Browsing the model

  1. Open the model nugget. The Model tab initially shows the estimated the accuracy of the predictions for each offer and the relative importance of each predictor in estimating the model.

    To display the correlation of each predictor with the target variable, choose Association with Response from the View list in the right-hand pane.

  2. To switch between each of the four offers for which there are predictions, select the required offer from the View list in the left-hand pane.
    Figure 1. SLRM model nugget
    SLRM model nugget
  3. Close the model nugget window.
  4. On the stream canvas, disconnect the IBM® SPSS® Statistics File source node pointing to pm_customer_train1.sav.
  5. Add a Statistics File source node pointing to pm_customer_train2.sav, located in the Demos folder of your IBM SPSS Modeler installation, and connect it to the Filler node.
    Figure 2. Attaching second data source to SLRM stream
    Attaching second data source to SLRM stream
  6. On the Model tab of the SLRM node, select Continue training existing model.
    Figure 3. Continue training model
    Continue training model
  7. Click Run to re-create the model nugget. To view its details, double-click the nugget on the canvas.

    The Model tab now shows the revised estimates of the accuracy of the predictions for each offer.

  8. Add a Statistics File source node pointing to pm_customer_train3.sav, located in the Demos folder of your IBM SPSS Modeler installation, and connect it to the Filler node.
    Figure 4. Attaching third data source to SLRM stream
    Attaching third data source to SLRM stream
  9. Click Run to re-create the model nugget once more. To view its details, double-click the nugget on the canvas.
  10. The Model tab now shows the final estimated accuracy of the predictions for each offer.

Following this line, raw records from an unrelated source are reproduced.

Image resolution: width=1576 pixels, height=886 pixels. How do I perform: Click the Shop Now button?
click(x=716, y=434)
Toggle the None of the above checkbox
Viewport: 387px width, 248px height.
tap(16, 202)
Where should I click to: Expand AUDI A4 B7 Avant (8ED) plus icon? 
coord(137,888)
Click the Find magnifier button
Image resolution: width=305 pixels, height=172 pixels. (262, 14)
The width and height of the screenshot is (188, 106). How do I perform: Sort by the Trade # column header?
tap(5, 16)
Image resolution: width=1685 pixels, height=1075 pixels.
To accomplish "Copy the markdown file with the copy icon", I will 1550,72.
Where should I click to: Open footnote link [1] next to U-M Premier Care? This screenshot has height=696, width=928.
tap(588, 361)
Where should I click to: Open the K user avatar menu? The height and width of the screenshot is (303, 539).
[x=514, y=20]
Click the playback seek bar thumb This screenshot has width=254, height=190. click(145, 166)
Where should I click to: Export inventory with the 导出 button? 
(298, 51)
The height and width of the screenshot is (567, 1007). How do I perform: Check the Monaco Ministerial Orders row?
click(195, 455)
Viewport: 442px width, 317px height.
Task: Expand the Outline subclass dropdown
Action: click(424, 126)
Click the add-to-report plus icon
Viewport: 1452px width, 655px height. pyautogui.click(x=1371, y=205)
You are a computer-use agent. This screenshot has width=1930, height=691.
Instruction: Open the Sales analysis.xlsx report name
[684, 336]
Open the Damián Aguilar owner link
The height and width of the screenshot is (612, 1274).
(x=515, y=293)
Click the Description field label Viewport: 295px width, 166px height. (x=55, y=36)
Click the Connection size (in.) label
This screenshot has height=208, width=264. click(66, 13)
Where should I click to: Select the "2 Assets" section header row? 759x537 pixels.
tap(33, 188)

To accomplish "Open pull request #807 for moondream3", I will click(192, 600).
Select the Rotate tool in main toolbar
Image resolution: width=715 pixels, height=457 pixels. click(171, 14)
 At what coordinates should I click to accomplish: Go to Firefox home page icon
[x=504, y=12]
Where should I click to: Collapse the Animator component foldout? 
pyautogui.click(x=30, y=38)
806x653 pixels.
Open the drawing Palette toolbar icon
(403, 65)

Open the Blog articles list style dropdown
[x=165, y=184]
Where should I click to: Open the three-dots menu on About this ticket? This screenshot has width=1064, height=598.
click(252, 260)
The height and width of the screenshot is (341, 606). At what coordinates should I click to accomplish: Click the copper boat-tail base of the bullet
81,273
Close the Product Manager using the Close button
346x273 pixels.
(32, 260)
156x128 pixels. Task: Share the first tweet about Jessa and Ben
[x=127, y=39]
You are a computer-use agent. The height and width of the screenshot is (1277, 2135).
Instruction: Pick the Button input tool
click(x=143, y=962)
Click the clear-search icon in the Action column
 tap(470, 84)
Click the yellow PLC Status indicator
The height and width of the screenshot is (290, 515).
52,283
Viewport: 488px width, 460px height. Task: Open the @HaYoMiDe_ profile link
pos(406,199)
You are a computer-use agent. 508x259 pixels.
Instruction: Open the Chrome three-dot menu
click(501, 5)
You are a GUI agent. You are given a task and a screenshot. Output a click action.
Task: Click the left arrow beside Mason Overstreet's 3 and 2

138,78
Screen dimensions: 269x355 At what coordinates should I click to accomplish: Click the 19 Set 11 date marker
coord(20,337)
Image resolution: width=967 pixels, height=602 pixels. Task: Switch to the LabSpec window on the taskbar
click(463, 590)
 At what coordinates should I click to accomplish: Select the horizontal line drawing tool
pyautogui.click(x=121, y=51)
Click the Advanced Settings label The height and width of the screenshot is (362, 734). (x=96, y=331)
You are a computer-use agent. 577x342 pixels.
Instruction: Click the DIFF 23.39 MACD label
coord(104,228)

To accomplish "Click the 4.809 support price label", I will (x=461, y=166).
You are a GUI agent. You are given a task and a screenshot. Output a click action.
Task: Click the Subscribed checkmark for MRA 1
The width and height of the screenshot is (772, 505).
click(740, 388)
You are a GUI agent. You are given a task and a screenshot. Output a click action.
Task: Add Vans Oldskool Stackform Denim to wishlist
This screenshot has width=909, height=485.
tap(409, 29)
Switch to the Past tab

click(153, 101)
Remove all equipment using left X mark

    As you can see, the average accuracy fell slightly (from 86.9% to 85.4%) as you added the additional data sources; however, this fluctuation is a minimal amount and may be attributed to slight anomalies within the available data.

    Figure 5. Updated SLRM model nugget
    Updated SLRM model nugget
  11. Attach a Table node to the last (third) generated model and execute the Table node.
  12. Scroll across to the right of the table. The predictions show which offers a customer is most likely to accept and the confidence that they will accept, depending on each customer's details.

For example, in the first line of the table shown, there is only a 13.2% confidence rating (denoted by the value 0.132 in the $SC-campaign-1 column) ) that a customer who previously took out a car loan will accept a pension if offered one . However, the second and third lines show two more customers who also took out a car loan; in their cases, there is a 95.7% confidence that they, and other customers with similar histories, would open a savings account if offered one, and over 80% confidence that they would accept a pension.

Figure 6. Model output - predicted offers and confidences
Model output - predicted offers and confidences

Explanations of the mathematical foundations of the modeling methods used in IBM SPSS Modeler are listed in the IBM SPSS Modeler Algorithms Guide, available as a PDF file as part of your product download.

Note also that these results are based on the training data only. To assess how well the model generalizes to other data in the real world, you would use a Partition node to hold out a subset of records for purposes of testing and validation.